* [Brief A]:
Answer these questions using the mulberry-picking passage, one answer per line, marked like the questions:
(i) Where was the park the writer went to?
(ii) What did the writer stand on to reach the higher fruit?
(iii) What did the man on the bicycle first guess the fruit was?
* [Brief B]: Shorten the paragraph of the mulberry-picking passage that begins "I went to a park today" to two sentences, keeping its main facts.

* [Text passage]:
It's mulberry season here in Toronto, all though not many people know it.
Every year around this time, our mulberry trees become heavy with sweet mulberrys, and birds and squirrels can often be seen feasting on this abundance of fruit. A lot of it, however, especially from the city's public trees, simply goes to waste.
I went to a park today, behind the community centre near one of the places I work. Ziploc bag in hand, I spent a good half hour happily picking all the ripe fruit within arms' reach, while a squirrel occasionally scolded me from up higher in the tree. When I had gotten everything I could that way, I stood up on a small metal parking barrier and pulled branches down so I could reach the fruit a little higher up.
What I found very interesting was peoples' reactions as they walked by. A young boy stopped to stare at me for a few minutes before continuing on, only to keep turning his head back to look at me again. Mothers holding hands with young children sped up as they passed me, presumably to protect their children from the crazy lady picking wild fruit.
One man on a bicycle slowed and came to a stop, asking "What are they - cherries?"
I replied, "No, they're mulberries!"
"Oh - what do you do with them?"
"Eat them!" I replied cheerfully, and continued to pick.
He then asked what they tasted like, and I said they were sweet when they were fully ripe. He seemed fascinated, and said "I'll try them next time" before continuing his ride.

Stored records:
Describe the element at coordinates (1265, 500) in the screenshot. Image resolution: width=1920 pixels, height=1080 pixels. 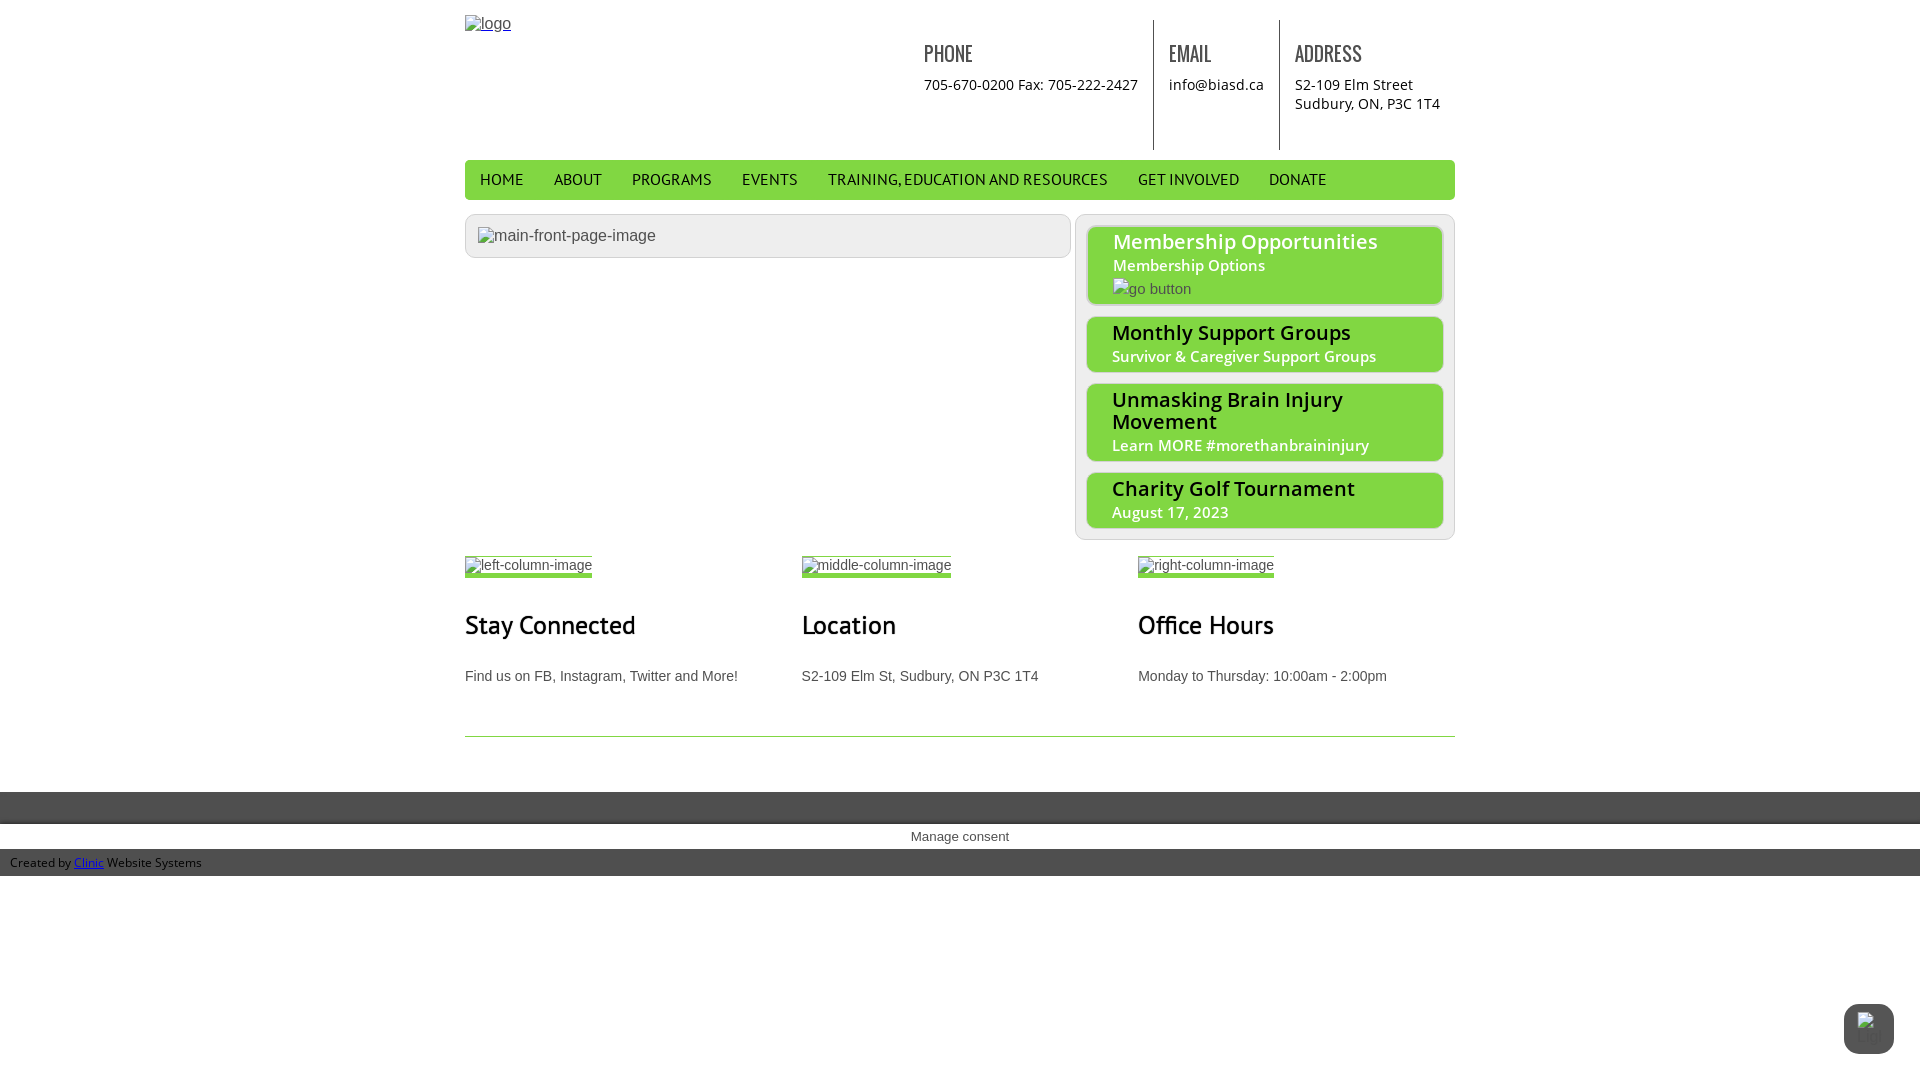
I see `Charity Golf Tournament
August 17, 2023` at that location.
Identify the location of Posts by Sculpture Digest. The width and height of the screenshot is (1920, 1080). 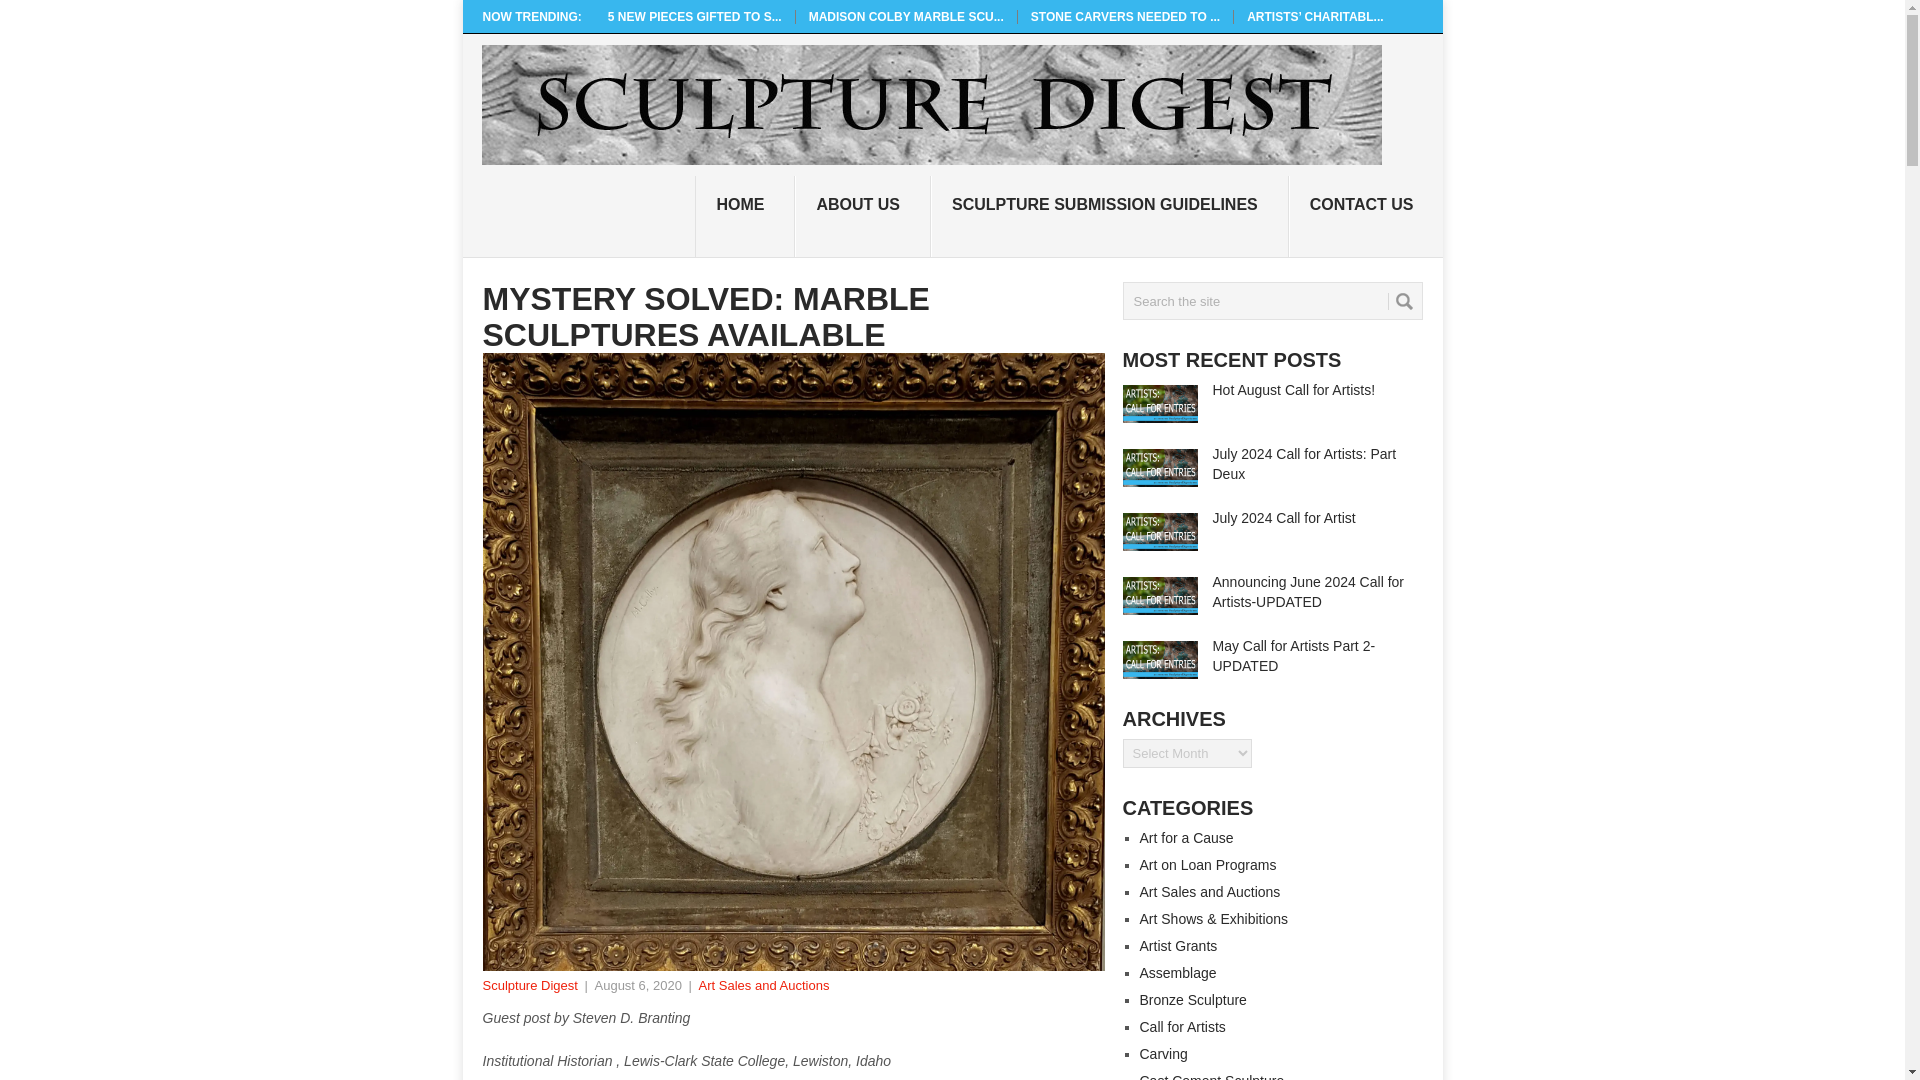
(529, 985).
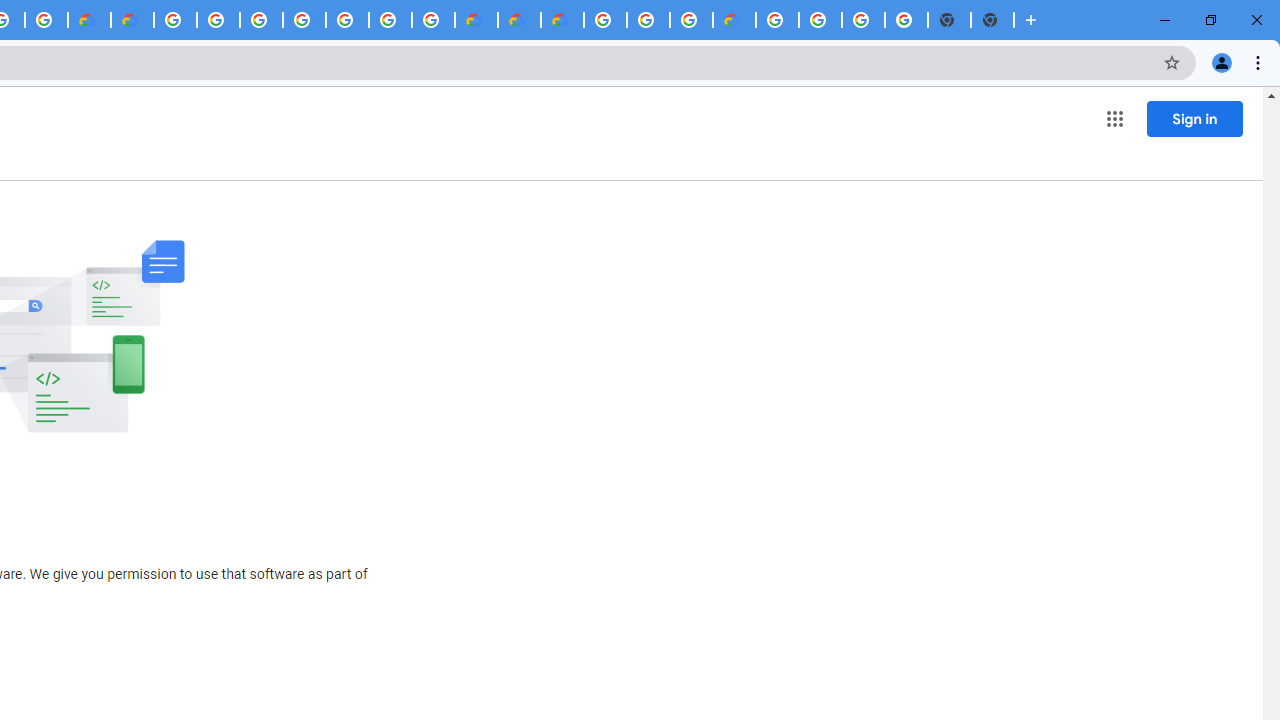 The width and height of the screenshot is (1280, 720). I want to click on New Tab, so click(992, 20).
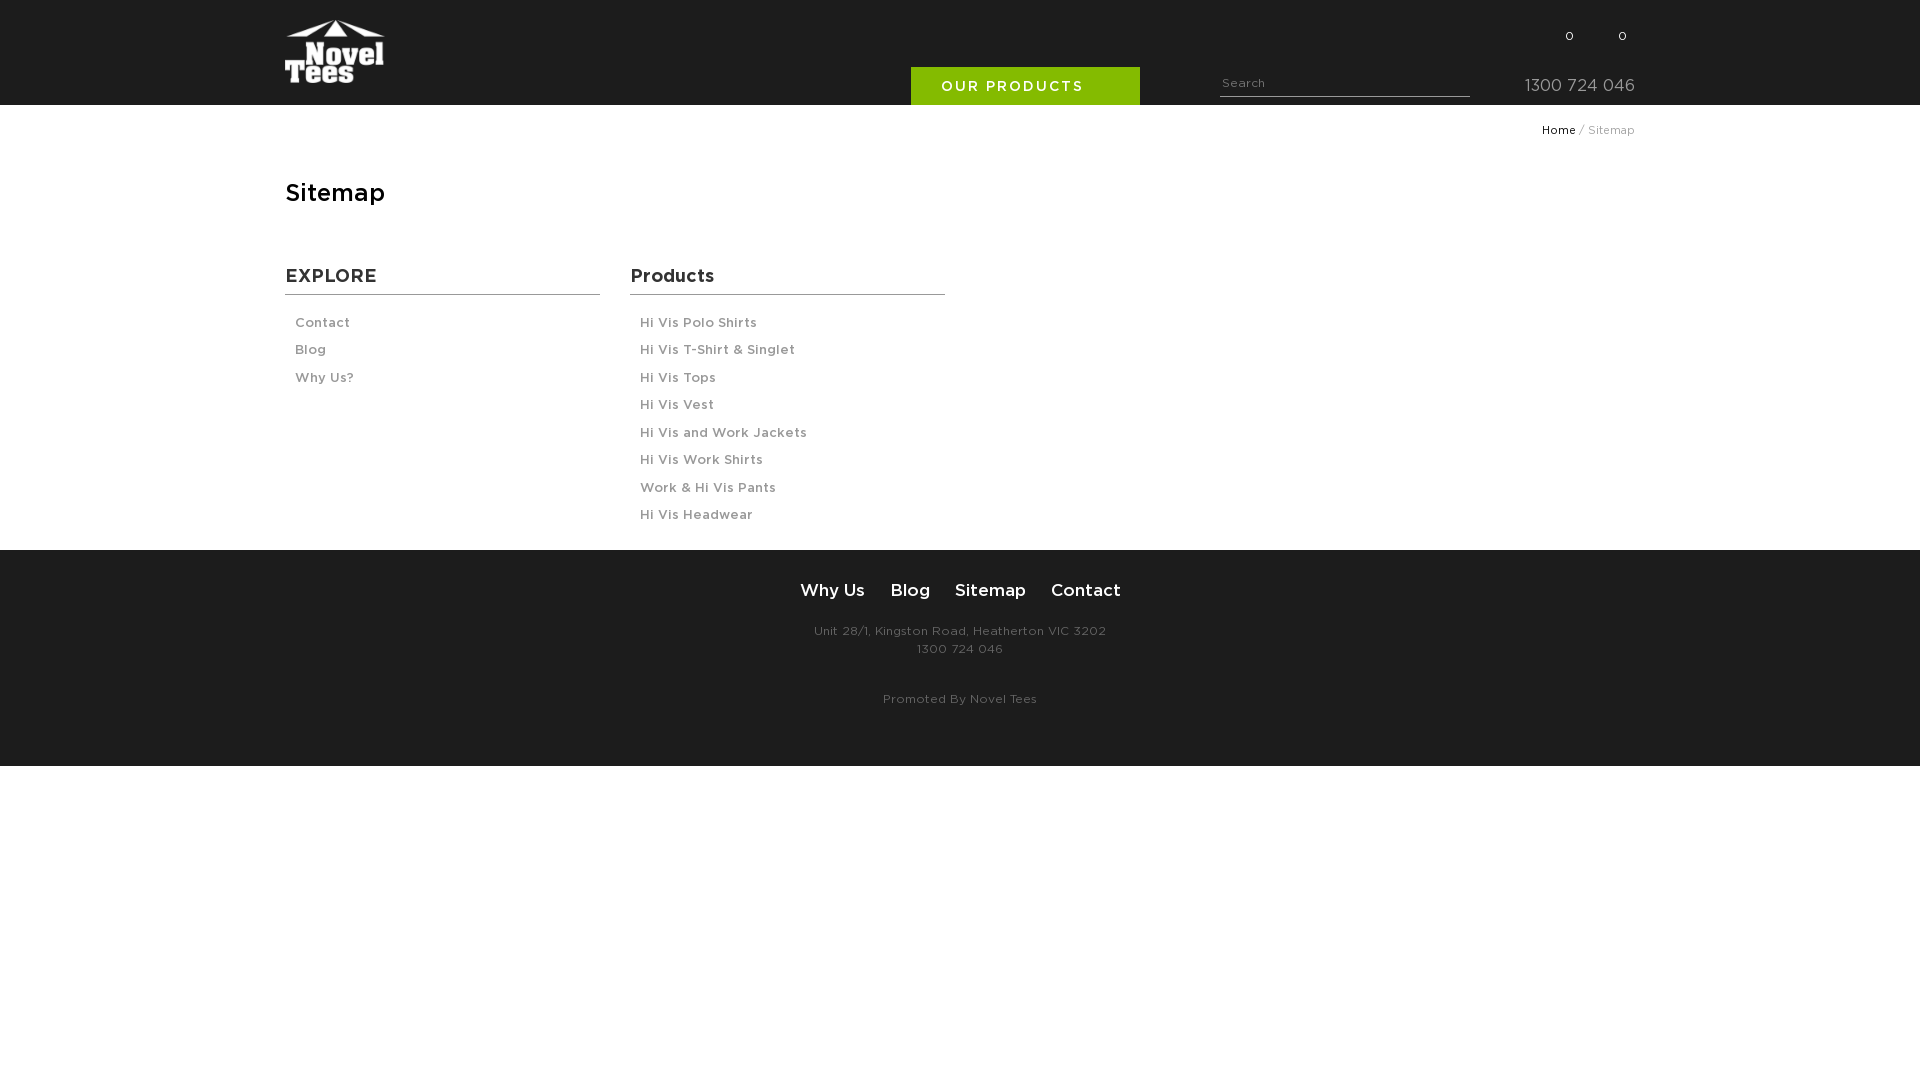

* [Result A]:
(i) Behind the community center near one of the places the writer works.
(ii) A small metal parking barrier.
(iii) Cherries.

* [Result B]: Today I went to a park behind the community center near one of the places I work and spent about half an hour filling a Ziploc bag with all the ripe fruit within reach, while a squirrel scolded me from higher in the tree. After that, I stood on a small metal parking barrier and pulled branches down to reach fruit a little higher up.